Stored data
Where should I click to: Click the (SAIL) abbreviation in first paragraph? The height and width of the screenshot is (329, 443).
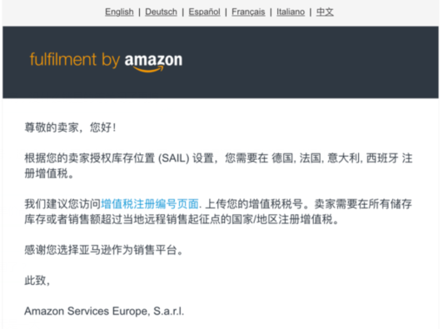coord(173,158)
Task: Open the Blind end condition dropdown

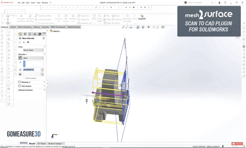Action: click(33, 58)
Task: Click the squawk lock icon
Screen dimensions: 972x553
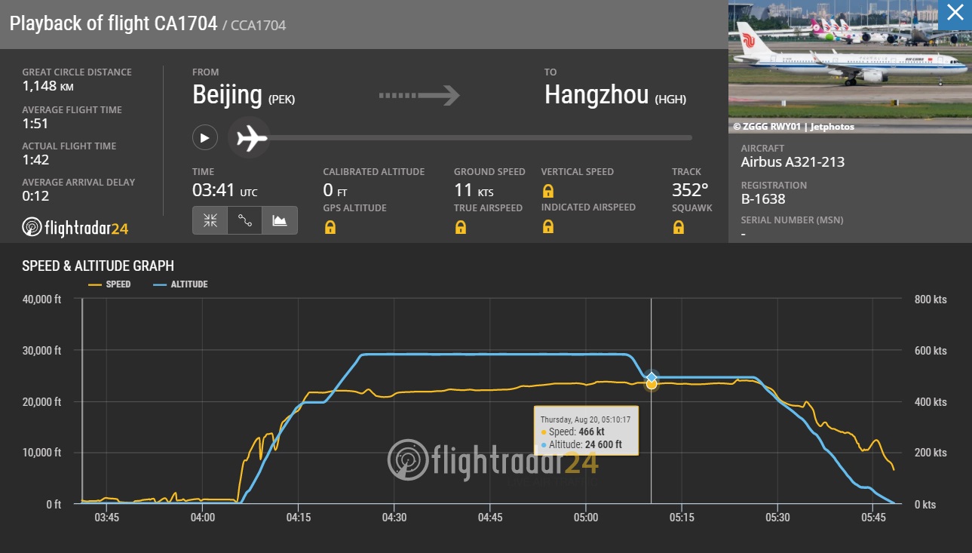Action: click(679, 226)
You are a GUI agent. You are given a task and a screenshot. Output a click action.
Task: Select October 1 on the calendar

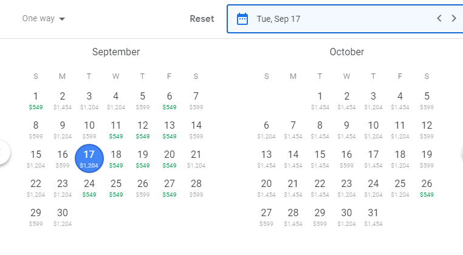click(x=320, y=100)
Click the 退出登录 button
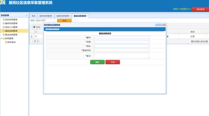This screenshot has width=209, height=116. tap(200, 9)
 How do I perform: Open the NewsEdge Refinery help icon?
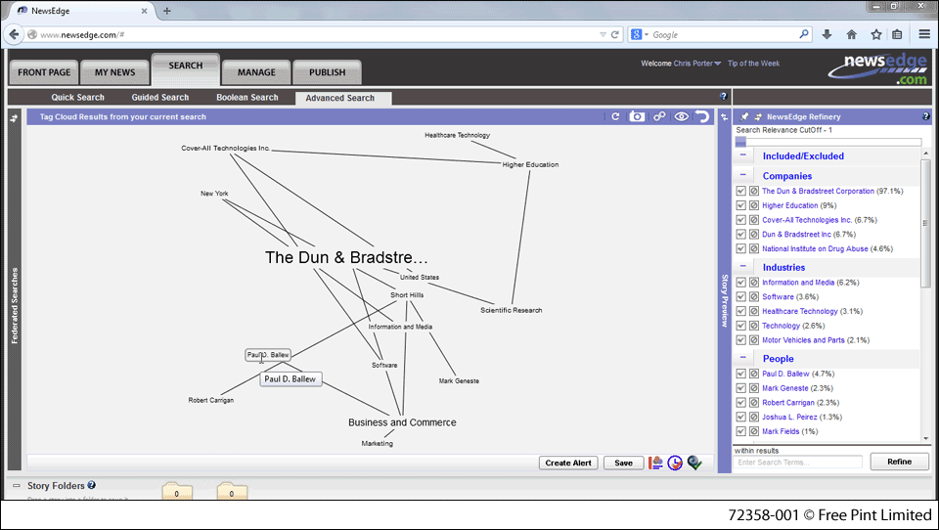point(925,116)
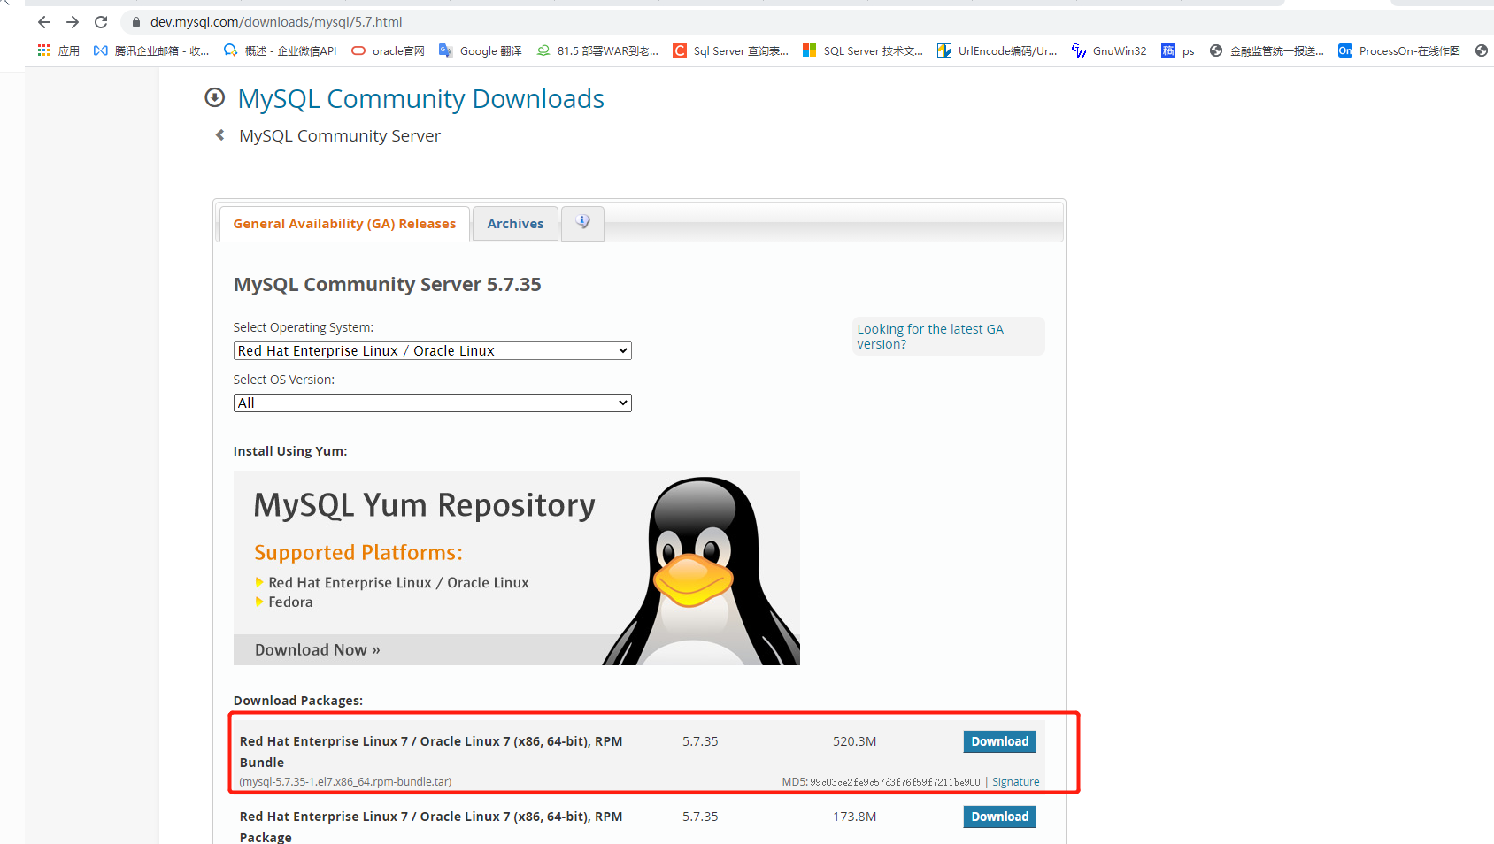
Task: Expand the Select Operating System dropdown
Action: [x=432, y=351]
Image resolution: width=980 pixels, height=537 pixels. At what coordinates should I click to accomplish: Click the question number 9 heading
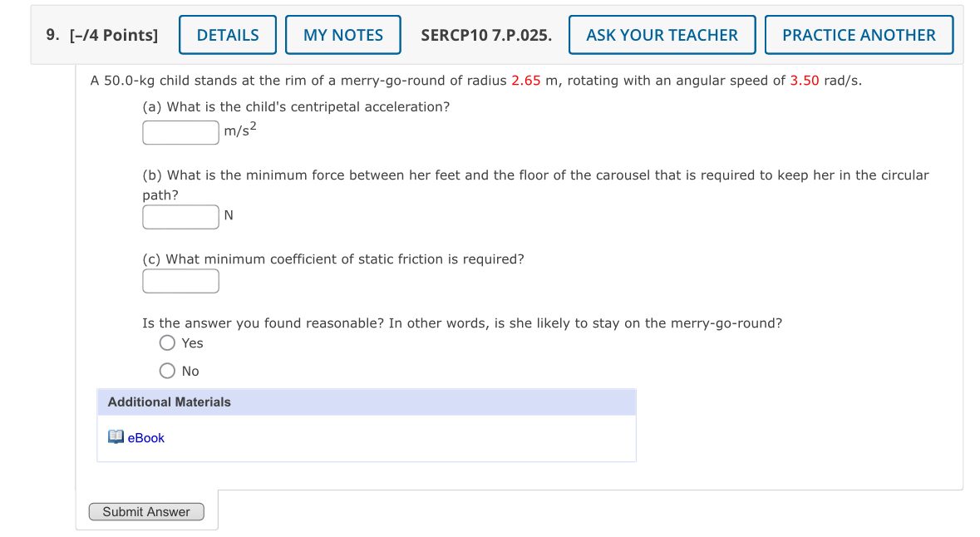[x=50, y=33]
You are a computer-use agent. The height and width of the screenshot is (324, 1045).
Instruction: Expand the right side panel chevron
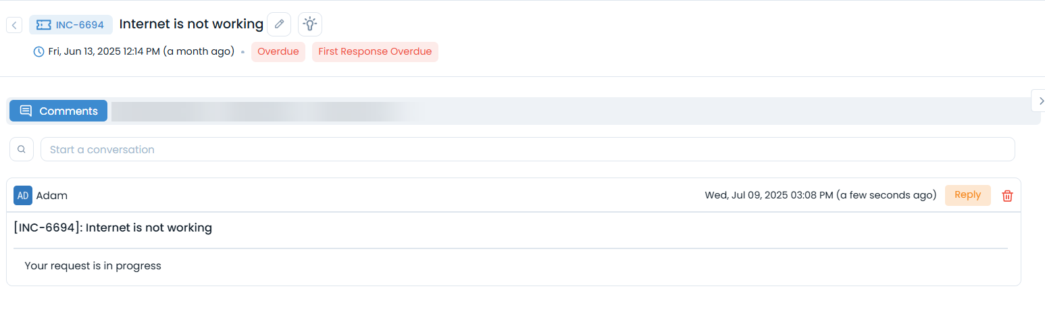coord(1040,101)
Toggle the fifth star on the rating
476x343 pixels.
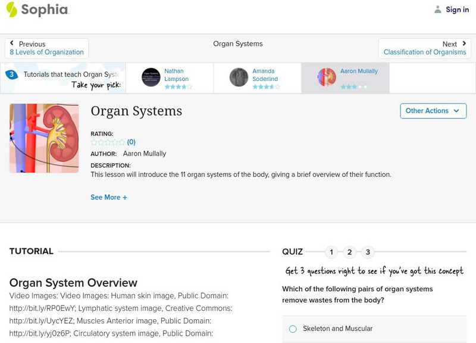[122, 142]
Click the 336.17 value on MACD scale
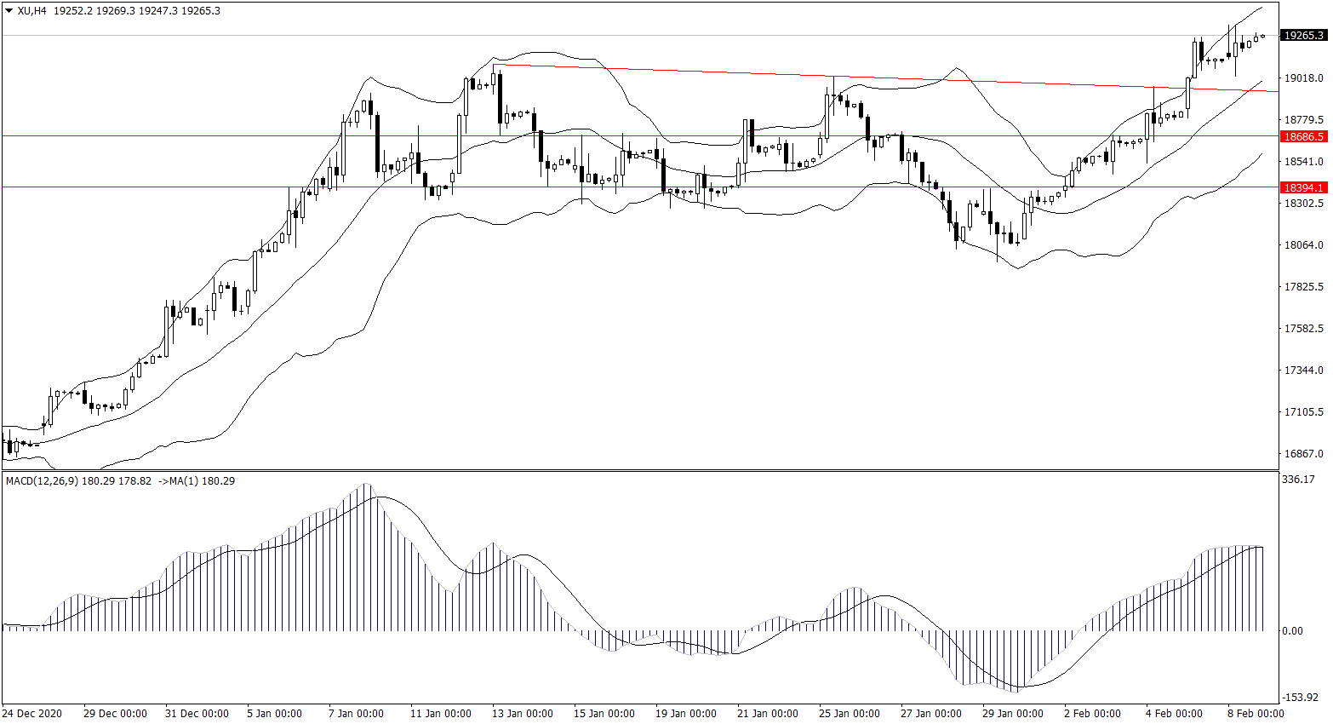The width and height of the screenshot is (1333, 724). [1298, 480]
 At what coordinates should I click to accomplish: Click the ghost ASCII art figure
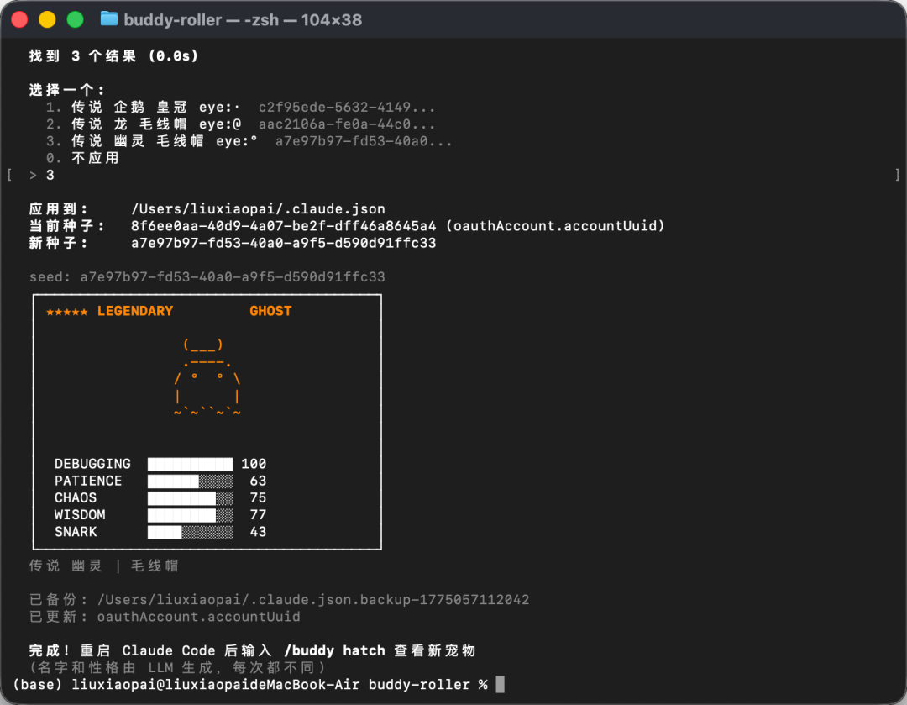(x=207, y=378)
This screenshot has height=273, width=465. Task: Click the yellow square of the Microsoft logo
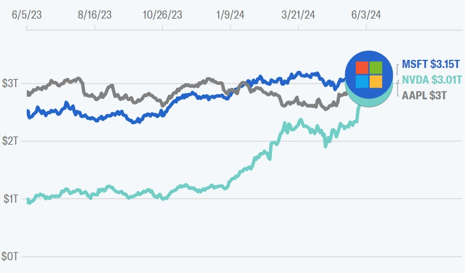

▶ **Task goal**:
Quote the preceding records in their entirety, excluding every picture.

▶ **Answer for this exercise**:
Where should I click to: Click the (SAIL) abbreviation in first paragraph? The height and width of the screenshot is (329, 443).
coord(173,158)
Task: Open the Blind end condition dropdown

Action: click(33, 58)
Task: Click the squawk lock icon
Screen dimensions: 972x553
Action: click(679, 226)
You are a GUI agent. You are given a task and a screenshot. Output a click action.
Task: Select October 1 on the calendar

click(x=320, y=100)
Click the 退出登录 button
This screenshot has width=209, height=116. tap(200, 9)
 How do I perform: Open the NewsEdge Refinery help icon?
point(925,116)
Task: Expand the Select Operating System dropdown
Action: [x=432, y=351]
Image resolution: width=980 pixels, height=537 pixels. At what coordinates should I click to accomplish: Click the question number 9 heading
[x=50, y=33]
You are a computer-use agent. The height and width of the screenshot is (324, 1045).
Instruction: Expand the right side panel chevron
coord(1040,101)
Toggle the fifth star on the rating
476x343 pixels.
[122, 142]
Click the 336.17 value on MACD scale
The width and height of the screenshot is (1333, 724). [1298, 480]
 At what coordinates should I click to accomplish: Click the ghost ASCII art figure
(x=207, y=378)
This screenshot has height=273, width=465. Task: Click the yellow square of the Microsoft logo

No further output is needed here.